▶ _To do_
Reproduce the records. Keep every word exact and include no images.

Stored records
***

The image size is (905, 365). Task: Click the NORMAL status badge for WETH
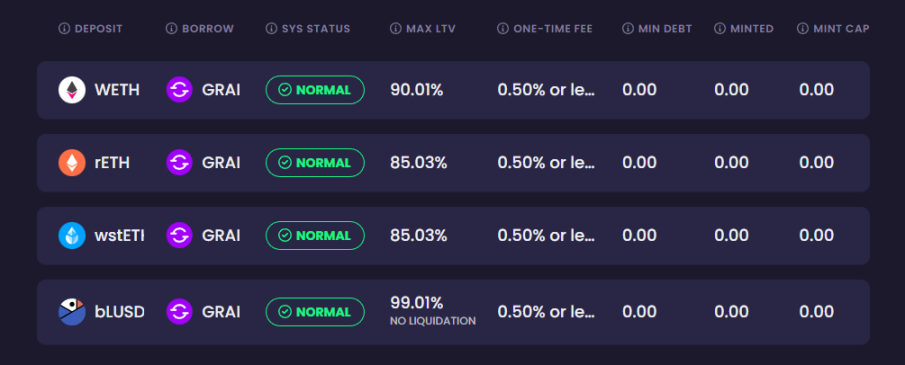315,90
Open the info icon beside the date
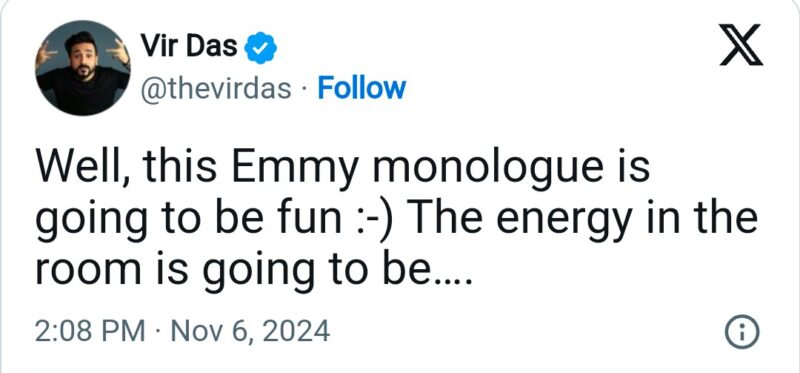The height and width of the screenshot is (373, 800). [x=742, y=332]
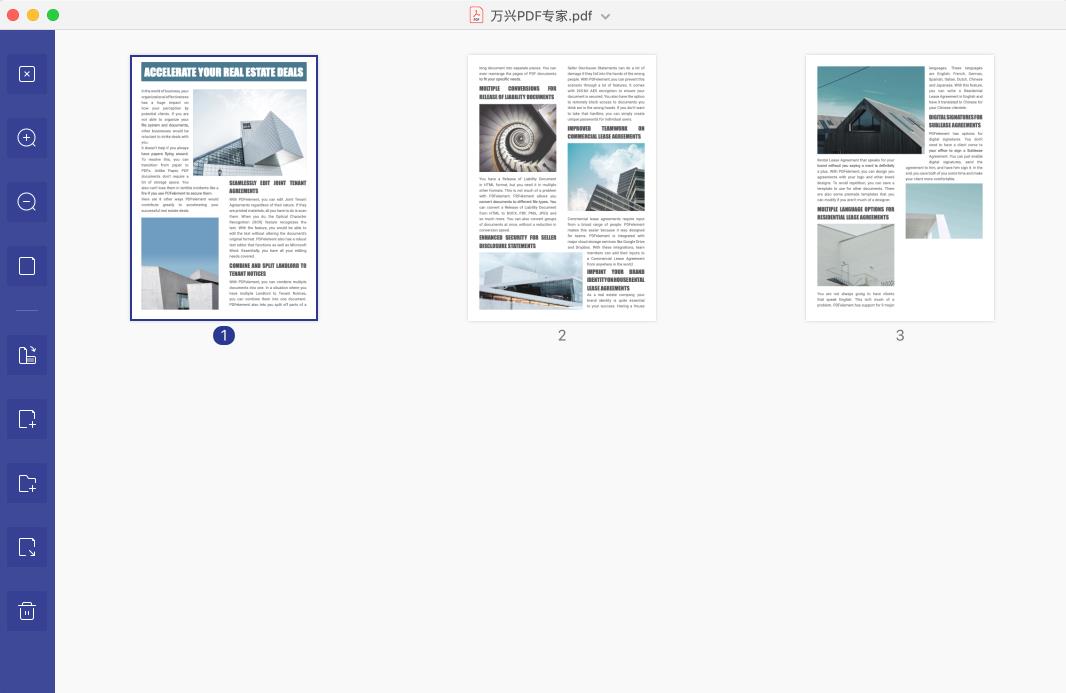Viewport: 1066px width, 693px height.
Task: Maximize the window with green button
Action: click(x=53, y=15)
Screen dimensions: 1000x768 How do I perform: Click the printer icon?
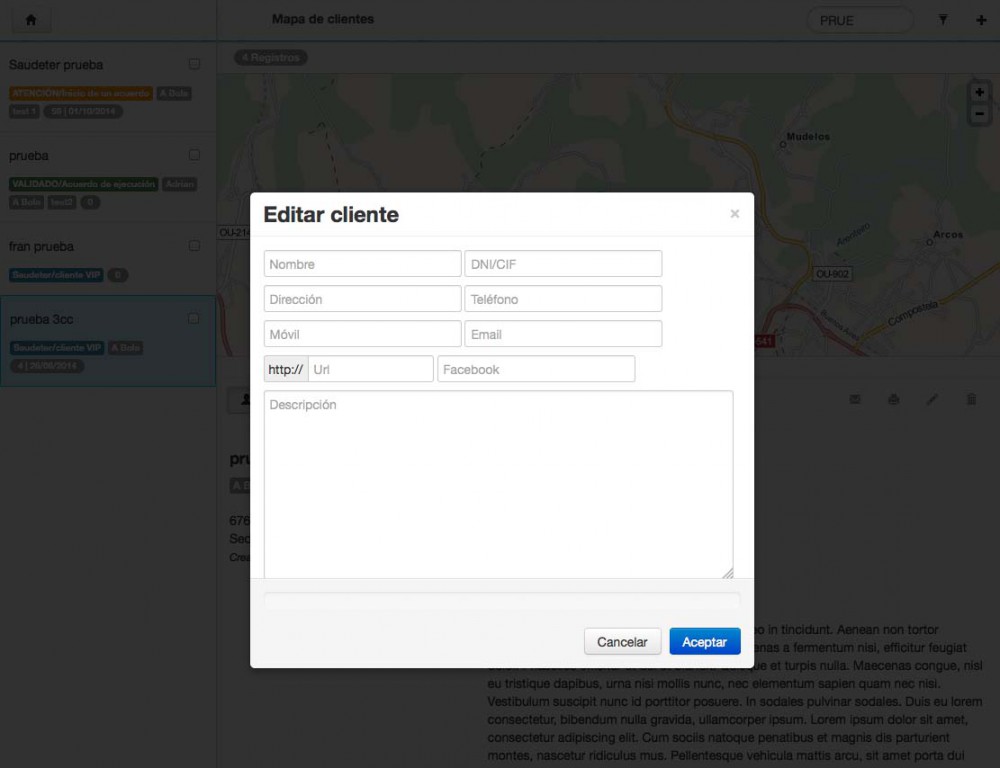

***

▶ _Solved problem_
The image size is (905, 365). Task: Click the NORMAL status badge for WETH
315,90
Open the info icon beside the date
The height and width of the screenshot is (373, 800). [x=742, y=332]
Viewport: 1066px width, 693px height.
Task: Maximize the window with green button
Action: click(x=53, y=15)
Screen dimensions: 1000x768 How do I perform: Click the printer icon?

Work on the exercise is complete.